EXCERPT TO READ:
FIG. 1C is a schematic block diagram illustrating an example implementation of one of the beamforming networks 140 of FIG. 1B. In the implementation shown in FIG. 1C, the beamforming network 140 is implemented as a 3×6 Blass Matrix 140. The Blass Matrix 140 includes first through third inputs 142-1 through 142-3 that connect to the first respective outputs of the first through third phase shifter assemblies 132-1 through 132-3 in the manner described above with reference to FIG. 1B. The Blass Matrix 140 includes first through sixth outputs 144-1 through 144-6 that connect to six feedboards 128. The six feedboards 128 (with radiating elements 124 thereon) are shown in FIG. 1C for context. As shown in FIG. 1C, each feedboard 128 with radiating elements 124 thereon is part of a different column 122 of radiating elements 124, and the illustrated feedboards 128 form two of the rows of radiating elements 124 in antenna array 120.
Still referring to FIG. 1C, the Blass Matrix 140 includes three rows and six columns of directional couplers 150 that feed, for example, the first polarization radiators 126-1 of two of the rows of radiating elements 124 in the six-column antenna array 120. It will be appreciated that since dual-polarized radiating elements 124 are used in the multi-column array 120, a second beamforming network 140 will be provided that connects the fourth through sixth RF ports 110-4 through 110-6 to the second polarization radiators 126-2 of the radiating elements 124 shown in FIG. 1C.
The eighteen directional couplers 150 that are included in Blass Matrix 140 are arranged in three rows and six columns. The directional couplers are interconnected with each other via a plurality of transmission lines, which are shown as lines in FIG. 1C. While the directional couplers 150 are neatly arranged in rows and columns in the schematic diagram of FIG. 1C, it will be appreciated that in some actual implementations the directional couplers may be in staggered rows and/or columns or may even be more randomly located in their physical layout. However, as shown in FIG. 1C, the directional couplers 150 are functionally arranged in rows and columns given the manner in which the directional couplers 150 are interconnected and connected to the phase shifter assemblies 132 and the feedboards 128.

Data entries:
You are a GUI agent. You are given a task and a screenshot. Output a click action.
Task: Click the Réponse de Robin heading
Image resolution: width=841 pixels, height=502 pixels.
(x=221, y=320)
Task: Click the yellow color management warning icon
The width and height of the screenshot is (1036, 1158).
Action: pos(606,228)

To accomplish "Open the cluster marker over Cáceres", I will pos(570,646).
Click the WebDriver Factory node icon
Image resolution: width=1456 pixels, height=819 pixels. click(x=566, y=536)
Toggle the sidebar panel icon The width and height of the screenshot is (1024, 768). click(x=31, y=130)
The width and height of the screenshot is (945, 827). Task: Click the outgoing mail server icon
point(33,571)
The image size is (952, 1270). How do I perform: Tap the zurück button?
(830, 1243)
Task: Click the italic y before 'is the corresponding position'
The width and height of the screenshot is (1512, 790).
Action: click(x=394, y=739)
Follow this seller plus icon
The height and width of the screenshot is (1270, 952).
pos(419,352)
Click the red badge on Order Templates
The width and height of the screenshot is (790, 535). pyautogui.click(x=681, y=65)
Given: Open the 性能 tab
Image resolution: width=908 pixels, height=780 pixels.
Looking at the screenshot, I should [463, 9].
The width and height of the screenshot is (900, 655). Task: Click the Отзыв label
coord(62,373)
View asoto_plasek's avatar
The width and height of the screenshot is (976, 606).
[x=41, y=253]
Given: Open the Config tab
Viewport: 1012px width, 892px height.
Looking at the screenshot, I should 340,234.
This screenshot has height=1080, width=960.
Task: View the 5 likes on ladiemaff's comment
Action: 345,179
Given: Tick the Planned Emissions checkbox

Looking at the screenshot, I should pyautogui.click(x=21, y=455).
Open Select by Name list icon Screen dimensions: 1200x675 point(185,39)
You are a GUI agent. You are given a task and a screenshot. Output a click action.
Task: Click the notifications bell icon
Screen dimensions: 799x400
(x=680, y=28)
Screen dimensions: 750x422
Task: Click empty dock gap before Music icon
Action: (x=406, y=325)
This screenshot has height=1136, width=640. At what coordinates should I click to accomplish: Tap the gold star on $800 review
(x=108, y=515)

WHAT THIS EXERCISE ASKS:
1. Copy everything in the Blass Matrix text from "The eighteen directional" down to "the feedboards 128.", renaming "directional couplers" to "hybrid couplers" wherever it occurs.
2. In the Blass Matrix text, list every span of hyphenated reference numbers joined by the word "through".

OUTPUTS:
1.
The eighteen hybrid couplers 150 that are included in Blass Matrix 140 are arranged in three rows and six columns. The hybrid couplers are interconnected with each other via a plurality of transmission lines, which are shown as lines in FIG. 1C. While the hybrid couplers 150 are neatly arranged in rows and columns in the schematic diagram of FIG. 1C, it will be appreciated that in some actual implementations the hybrid couplers may be in staggered rows and/or columns or may even be more randomly located in their physical layout. However, as shown in FIG. 1C, the hybrid couplers 150 are functionally arranged in rows and columns given the manner in which the hybrid couplers 150 are interconnected and connected to the phase shifter assemblies 132 and the feedboards 128.

2.
- 142-1 through 142-3
- 132-1 through 132-3
- 144-1 through 144-6
- 110-4 through 110-6